───── EXTRACTED RECORDS ─────
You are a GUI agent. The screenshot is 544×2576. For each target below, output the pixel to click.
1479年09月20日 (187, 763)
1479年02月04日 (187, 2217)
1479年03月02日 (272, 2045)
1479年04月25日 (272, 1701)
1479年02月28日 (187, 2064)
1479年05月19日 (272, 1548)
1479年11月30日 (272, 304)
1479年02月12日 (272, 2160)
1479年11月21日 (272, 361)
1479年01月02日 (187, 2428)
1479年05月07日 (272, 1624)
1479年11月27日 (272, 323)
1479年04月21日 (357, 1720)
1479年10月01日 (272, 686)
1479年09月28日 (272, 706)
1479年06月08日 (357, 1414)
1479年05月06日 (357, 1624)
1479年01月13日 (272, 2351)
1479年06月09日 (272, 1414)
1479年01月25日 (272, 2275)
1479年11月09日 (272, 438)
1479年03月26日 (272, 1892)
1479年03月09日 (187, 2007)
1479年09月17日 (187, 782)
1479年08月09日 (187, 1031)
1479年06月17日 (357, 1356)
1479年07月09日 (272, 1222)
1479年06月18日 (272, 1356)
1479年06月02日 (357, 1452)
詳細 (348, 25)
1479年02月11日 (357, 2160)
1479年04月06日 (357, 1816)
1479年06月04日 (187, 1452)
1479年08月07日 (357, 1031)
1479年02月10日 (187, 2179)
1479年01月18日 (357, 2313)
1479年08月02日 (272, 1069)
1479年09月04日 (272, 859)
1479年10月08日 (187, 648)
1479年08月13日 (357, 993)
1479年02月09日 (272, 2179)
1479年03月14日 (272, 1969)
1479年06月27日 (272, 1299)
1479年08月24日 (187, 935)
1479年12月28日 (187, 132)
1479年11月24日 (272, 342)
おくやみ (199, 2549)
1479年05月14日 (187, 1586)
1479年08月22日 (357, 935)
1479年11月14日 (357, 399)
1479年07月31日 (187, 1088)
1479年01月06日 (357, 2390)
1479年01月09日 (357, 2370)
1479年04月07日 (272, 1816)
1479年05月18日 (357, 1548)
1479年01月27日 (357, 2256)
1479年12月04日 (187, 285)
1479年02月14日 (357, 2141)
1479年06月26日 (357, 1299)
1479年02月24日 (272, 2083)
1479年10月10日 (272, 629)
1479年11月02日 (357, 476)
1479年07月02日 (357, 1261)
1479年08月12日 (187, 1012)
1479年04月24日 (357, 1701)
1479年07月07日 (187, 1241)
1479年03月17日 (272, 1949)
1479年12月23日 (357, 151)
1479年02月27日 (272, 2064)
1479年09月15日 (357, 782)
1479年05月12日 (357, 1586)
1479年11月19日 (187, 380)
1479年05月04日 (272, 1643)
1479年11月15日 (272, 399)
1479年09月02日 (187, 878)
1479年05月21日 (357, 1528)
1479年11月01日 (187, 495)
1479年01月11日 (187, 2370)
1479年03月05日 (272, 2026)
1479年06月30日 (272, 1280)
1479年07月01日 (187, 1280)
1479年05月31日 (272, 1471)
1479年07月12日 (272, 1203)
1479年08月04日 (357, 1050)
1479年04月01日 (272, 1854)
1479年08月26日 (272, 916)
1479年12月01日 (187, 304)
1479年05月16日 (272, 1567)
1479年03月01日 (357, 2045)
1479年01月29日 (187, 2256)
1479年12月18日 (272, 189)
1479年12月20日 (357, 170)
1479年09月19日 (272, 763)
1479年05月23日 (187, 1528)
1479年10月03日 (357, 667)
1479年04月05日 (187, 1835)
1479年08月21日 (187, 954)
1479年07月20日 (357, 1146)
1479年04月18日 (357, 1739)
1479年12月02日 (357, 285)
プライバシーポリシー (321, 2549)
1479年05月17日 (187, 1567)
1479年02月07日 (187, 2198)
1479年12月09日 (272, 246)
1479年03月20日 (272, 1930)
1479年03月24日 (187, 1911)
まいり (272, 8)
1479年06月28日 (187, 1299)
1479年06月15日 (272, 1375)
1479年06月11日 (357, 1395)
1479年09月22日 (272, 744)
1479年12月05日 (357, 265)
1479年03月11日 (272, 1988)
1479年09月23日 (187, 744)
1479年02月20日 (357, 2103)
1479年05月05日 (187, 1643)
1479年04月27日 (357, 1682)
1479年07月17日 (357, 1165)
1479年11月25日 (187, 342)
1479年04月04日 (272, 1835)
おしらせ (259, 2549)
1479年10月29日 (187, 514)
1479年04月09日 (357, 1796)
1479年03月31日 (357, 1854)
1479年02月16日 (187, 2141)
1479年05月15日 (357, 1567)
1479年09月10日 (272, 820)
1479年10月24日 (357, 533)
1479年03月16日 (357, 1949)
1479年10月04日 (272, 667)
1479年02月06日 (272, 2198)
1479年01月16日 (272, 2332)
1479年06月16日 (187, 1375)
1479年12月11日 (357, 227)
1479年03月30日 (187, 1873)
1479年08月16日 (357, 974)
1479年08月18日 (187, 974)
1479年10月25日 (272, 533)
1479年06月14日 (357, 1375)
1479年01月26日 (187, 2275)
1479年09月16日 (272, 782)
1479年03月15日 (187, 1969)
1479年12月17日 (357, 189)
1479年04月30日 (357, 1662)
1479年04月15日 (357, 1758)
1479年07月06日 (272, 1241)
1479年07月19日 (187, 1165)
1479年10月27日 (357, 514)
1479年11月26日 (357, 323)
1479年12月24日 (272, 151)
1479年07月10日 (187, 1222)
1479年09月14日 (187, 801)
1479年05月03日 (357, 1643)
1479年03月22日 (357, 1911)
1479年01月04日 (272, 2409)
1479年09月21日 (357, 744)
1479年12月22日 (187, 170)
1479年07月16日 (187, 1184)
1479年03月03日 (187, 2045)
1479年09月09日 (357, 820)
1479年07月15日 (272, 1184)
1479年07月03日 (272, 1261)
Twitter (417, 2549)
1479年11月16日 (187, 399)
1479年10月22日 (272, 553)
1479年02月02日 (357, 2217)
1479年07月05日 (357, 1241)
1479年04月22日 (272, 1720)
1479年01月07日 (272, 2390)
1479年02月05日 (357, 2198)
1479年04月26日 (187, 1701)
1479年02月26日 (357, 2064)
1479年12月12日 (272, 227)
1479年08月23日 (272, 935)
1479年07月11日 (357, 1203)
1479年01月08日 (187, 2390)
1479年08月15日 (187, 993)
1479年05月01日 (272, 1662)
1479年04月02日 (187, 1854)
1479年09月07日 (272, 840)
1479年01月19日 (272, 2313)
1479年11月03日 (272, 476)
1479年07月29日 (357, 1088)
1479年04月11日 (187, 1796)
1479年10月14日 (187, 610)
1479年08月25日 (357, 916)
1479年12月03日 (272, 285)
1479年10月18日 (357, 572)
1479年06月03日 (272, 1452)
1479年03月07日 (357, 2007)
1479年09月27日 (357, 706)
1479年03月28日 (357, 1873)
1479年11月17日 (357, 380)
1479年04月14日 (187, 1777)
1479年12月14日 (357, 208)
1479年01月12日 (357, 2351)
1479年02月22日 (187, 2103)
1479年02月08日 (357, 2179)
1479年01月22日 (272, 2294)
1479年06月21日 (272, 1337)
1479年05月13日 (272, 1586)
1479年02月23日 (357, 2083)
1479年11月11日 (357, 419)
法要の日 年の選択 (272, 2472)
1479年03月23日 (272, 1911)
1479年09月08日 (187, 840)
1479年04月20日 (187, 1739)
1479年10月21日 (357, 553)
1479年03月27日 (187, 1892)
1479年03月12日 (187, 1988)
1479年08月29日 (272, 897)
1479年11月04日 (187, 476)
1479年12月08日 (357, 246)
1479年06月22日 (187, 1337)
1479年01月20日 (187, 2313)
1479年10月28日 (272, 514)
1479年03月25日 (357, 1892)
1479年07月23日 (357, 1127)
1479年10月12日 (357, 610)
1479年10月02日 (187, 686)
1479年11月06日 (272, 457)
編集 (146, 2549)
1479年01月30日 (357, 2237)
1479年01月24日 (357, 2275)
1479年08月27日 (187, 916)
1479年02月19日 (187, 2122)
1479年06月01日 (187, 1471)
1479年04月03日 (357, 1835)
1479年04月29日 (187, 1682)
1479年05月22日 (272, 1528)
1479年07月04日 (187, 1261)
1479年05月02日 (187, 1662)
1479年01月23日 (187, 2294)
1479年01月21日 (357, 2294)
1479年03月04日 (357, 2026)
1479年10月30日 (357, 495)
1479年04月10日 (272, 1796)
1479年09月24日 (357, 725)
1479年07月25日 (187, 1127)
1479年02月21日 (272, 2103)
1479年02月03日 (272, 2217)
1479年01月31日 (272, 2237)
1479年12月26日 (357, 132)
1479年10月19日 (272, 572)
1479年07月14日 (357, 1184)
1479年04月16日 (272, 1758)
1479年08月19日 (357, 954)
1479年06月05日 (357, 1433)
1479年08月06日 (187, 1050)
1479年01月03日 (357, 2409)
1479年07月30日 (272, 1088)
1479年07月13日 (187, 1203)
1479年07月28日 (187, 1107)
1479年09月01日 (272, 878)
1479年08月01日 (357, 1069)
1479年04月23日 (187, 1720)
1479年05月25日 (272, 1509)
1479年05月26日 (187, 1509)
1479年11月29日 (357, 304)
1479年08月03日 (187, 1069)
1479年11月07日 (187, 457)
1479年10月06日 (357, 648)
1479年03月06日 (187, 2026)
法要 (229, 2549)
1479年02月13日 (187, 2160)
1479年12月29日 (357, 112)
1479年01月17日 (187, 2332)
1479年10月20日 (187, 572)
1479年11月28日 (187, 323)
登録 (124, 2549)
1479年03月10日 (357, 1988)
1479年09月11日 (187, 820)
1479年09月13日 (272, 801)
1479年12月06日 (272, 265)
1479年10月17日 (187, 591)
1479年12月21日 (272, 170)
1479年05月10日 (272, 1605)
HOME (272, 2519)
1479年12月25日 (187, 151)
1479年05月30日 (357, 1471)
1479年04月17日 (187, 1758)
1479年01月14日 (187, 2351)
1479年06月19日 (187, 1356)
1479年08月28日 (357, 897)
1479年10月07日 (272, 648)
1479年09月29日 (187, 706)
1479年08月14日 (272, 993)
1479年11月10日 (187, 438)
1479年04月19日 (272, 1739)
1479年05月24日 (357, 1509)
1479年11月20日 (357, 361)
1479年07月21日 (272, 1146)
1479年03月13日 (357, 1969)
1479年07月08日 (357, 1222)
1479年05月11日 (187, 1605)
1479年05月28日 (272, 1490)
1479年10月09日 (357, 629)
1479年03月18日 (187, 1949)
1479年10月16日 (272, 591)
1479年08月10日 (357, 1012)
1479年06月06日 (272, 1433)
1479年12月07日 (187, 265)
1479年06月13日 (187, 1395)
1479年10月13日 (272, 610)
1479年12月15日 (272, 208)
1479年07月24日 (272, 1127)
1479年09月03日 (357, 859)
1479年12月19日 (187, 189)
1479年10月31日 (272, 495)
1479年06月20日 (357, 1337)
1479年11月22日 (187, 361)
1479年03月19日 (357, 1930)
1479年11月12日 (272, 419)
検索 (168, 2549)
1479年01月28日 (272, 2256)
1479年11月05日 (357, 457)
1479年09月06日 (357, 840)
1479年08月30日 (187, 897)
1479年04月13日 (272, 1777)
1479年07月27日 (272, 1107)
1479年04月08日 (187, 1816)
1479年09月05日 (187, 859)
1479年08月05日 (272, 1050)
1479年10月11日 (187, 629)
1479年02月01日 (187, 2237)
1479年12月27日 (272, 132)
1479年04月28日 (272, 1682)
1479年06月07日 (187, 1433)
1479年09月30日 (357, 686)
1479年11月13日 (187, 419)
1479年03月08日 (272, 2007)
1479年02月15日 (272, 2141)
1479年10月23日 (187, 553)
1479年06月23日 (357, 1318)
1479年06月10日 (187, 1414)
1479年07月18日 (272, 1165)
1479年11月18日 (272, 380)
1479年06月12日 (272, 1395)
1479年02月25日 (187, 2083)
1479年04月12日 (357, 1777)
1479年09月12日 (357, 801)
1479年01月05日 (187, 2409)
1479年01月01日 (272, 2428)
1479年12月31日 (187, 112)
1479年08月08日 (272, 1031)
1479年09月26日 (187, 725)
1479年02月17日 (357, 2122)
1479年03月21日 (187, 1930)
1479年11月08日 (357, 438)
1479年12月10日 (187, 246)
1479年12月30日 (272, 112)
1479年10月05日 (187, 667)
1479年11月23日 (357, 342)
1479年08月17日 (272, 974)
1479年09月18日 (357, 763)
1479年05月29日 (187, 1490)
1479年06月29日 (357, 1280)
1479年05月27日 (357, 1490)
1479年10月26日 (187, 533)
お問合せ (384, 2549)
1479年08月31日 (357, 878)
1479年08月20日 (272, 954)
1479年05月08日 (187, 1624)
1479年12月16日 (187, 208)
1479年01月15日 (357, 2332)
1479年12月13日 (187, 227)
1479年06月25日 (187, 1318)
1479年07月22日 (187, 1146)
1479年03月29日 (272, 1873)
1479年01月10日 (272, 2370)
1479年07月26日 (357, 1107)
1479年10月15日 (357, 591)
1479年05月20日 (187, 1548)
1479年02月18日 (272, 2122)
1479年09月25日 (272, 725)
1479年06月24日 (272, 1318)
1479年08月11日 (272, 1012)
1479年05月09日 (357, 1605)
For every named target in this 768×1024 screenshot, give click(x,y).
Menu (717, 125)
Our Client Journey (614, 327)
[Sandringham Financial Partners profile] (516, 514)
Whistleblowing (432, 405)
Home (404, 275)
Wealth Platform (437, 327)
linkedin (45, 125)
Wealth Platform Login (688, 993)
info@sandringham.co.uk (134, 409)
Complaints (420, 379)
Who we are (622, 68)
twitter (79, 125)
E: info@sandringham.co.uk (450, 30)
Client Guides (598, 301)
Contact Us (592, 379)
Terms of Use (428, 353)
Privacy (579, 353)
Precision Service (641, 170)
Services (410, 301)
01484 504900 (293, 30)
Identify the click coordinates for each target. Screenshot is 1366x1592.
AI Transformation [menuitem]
─────
AIM OF THE TASK:
Among the lines of the data, which ones contain the word "Platform"? Show them.

YOUR RESPONSE:
Wealth Platform (437, 327)
Wealth Platform Login (688, 993)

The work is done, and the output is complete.